Material provided —
▶
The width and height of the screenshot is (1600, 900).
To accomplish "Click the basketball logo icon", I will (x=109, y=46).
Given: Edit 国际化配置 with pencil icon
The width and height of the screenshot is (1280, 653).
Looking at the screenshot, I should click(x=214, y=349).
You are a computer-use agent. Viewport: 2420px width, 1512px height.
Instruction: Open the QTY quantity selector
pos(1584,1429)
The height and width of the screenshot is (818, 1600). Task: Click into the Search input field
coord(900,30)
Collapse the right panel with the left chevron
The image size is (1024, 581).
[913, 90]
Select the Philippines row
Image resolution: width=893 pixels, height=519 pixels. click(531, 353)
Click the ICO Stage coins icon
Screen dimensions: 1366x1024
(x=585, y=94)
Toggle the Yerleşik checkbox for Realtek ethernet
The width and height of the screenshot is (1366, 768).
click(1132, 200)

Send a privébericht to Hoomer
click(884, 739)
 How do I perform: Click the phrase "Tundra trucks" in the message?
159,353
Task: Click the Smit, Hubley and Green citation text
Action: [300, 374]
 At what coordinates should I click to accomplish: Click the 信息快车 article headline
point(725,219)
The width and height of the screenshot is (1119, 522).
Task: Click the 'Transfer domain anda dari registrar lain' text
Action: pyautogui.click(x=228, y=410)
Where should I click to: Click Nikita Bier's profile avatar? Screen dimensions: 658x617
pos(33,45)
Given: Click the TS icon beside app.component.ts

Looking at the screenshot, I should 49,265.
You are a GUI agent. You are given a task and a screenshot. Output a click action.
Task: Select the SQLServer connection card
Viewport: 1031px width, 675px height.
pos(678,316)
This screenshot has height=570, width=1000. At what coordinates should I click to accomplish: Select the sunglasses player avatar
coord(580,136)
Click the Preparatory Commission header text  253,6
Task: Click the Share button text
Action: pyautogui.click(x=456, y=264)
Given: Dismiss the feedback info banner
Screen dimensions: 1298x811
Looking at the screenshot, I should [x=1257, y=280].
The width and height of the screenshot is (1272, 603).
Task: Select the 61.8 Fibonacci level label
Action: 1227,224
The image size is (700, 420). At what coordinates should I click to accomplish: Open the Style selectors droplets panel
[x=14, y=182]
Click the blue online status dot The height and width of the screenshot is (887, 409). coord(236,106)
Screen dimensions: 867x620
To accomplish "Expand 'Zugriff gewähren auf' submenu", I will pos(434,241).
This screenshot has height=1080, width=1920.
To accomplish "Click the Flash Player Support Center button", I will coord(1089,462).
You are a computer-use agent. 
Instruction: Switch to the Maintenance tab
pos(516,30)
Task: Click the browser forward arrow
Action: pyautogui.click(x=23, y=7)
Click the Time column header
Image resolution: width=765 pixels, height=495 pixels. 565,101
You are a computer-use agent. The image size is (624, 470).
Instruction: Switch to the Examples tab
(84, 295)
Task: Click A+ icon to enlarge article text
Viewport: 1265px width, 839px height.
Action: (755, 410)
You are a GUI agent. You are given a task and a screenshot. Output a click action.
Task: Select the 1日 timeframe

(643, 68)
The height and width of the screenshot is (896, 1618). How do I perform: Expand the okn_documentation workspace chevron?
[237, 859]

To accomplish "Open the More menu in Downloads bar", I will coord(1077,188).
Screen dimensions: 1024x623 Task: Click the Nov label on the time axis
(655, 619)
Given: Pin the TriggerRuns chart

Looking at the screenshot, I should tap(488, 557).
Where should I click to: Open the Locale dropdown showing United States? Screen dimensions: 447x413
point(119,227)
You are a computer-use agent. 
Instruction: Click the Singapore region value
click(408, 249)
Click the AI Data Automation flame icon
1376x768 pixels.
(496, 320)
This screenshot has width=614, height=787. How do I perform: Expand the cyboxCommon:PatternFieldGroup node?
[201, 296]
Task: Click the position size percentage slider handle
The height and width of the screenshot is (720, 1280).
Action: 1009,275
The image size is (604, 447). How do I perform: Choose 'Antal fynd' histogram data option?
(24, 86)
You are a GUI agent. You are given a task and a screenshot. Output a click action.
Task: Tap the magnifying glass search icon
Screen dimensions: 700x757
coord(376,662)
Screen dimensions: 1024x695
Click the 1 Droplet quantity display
◀
Your assignment — Print out the whole listing, with every line exactly as it appears.

Answer space —
The width and height of the screenshot is (1600, 900).
To accomplish "Click the basketball logo icon", I will (x=109, y=46).
Given: Edit 国际化配置 with pencil icon
The width and height of the screenshot is (1280, 653).
Looking at the screenshot, I should click(x=214, y=349).
You are a computer-use agent. Viewport: 2420px width, 1512px height.
Instruction: Open the QTY quantity selector
pos(1584,1429)
The height and width of the screenshot is (818, 1600). Task: Click into the Search input field
coord(900,30)
Collapse the right panel with the left chevron
The image size is (1024, 581).
[913, 90]
Select the Philippines row
Image resolution: width=893 pixels, height=519 pixels. click(531, 353)
Click the ICO Stage coins icon
Screen dimensions: 1366x1024
(x=585, y=94)
Toggle the Yerleşik checkbox for Realtek ethernet
The width and height of the screenshot is (1366, 768).
click(1132, 200)

Send a privébericht to Hoomer
click(884, 739)
 How do I perform: Click the phrase "Tundra trucks" in the message?
159,353
Task: Click the Smit, Hubley and Green citation text
Action: [300, 374]
 At what coordinates should I click to accomplish: Click the 信息快车 article headline
point(725,219)
The width and height of the screenshot is (1119, 522).
Task: Click the 'Transfer domain anda dari registrar lain' text
Action: pyautogui.click(x=228, y=410)
Where should I click to: Click Nikita Bier's profile avatar? Screen dimensions: 658x617
pos(33,45)
Given: Click the TS icon beside app.component.ts

Looking at the screenshot, I should 49,265.
You are a GUI agent. You are given a task and a screenshot. Output a click action.
Task: Select the SQLServer connection card
Viewport: 1031px width, 675px height.
pos(678,316)
This screenshot has height=570, width=1000. At what coordinates should I click to accomplish: Select the sunglasses player avatar
coord(580,136)
Click the Preparatory Commission header text  253,6
Task: Click the Share button text
Action: pyautogui.click(x=456, y=264)
Given: Dismiss the feedback info banner
Screen dimensions: 1298x811
Looking at the screenshot, I should [x=1257, y=280].
The width and height of the screenshot is (1272, 603).
Task: Select the 61.8 Fibonacci level label
Action: 1227,224
The image size is (700, 420). At what coordinates should I click to accomplish: Open the Style selectors droplets panel
[x=14, y=182]
Click the blue online status dot The height and width of the screenshot is (887, 409). coord(236,106)
Screen dimensions: 867x620
To accomplish "Expand 'Zugriff gewähren auf' submenu", I will pos(434,241).
This screenshot has height=1080, width=1920.
To accomplish "Click the Flash Player Support Center button", I will coord(1089,462).
You are a computer-use agent. 
Instruction: Switch to the Maintenance tab
pos(516,30)
Task: Click the browser forward arrow
Action: pyautogui.click(x=23, y=7)
Click the Time column header
Image resolution: width=765 pixels, height=495 pixels. 565,101
You are a computer-use agent. The image size is (624, 470).
Instruction: Switch to the Examples tab
(84, 295)
Task: Click A+ icon to enlarge article text
Viewport: 1265px width, 839px height.
Action: (755, 410)
You are a GUI agent. You are given a task and a screenshot. Output a click action.
Task: Select the 1日 timeframe

(643, 68)
The height and width of the screenshot is (896, 1618). How do I perform: Expand the okn_documentation workspace chevron?
[237, 859]

To accomplish "Open the More menu in Downloads bar", I will coord(1077,188).
Screen dimensions: 1024x623 Task: Click the Nov label on the time axis
(655, 619)
Given: Pin the TriggerRuns chart

Looking at the screenshot, I should tap(488, 557).
Where should I click to: Open the Locale dropdown showing United States? Screen dimensions: 447x413
point(119,227)
You are a computer-use agent. 
Instruction: Click the Singapore region value
click(408, 249)
Click the AI Data Automation flame icon
1376x768 pixels.
(496, 320)
This screenshot has width=614, height=787. How do I perform: Expand the cyboxCommon:PatternFieldGroup node?
[201, 296]
Task: Click the position size percentage slider handle
The height and width of the screenshot is (720, 1280).
Action: 1009,275
The image size is (604, 447). How do I perform: Choose 'Antal fynd' histogram data option?
(24, 86)
You are a GUI agent. You are given a task and a screenshot. Output a click action.
Task: Tap the magnifying glass search icon
Screen dimensions: 700x757
coord(376,662)
Screen dimensions: 1024x695
Click the 1 Droplet quantity display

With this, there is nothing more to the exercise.